Stored records
________________________________________
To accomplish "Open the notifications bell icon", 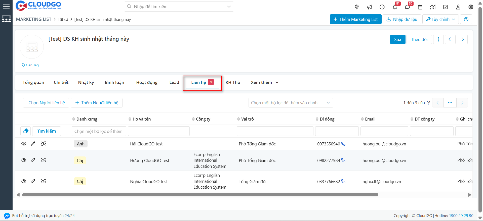I will point(395,7).
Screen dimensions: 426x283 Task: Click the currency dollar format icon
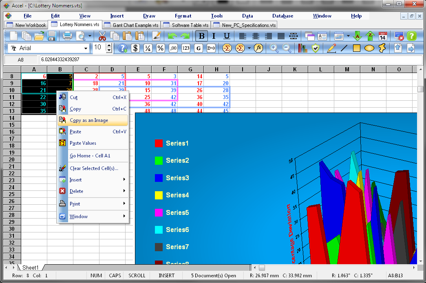point(136,48)
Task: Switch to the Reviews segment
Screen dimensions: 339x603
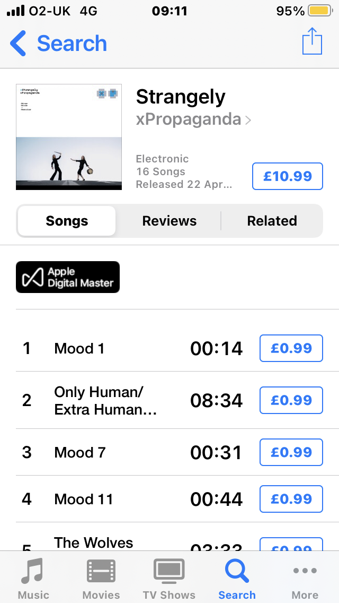Action: 170,221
________________________________________
Write out again only the lines from the line that contains "Screen dimensions: 426x283" through the last line of the records, both ends included, without any of the pictures.

Screen dimensions: 426x283 Task: Click the currency dollar format icon
point(136,48)
Task: Switch to the Reviews segment
Screen dimensions: 339x603
Action: 170,221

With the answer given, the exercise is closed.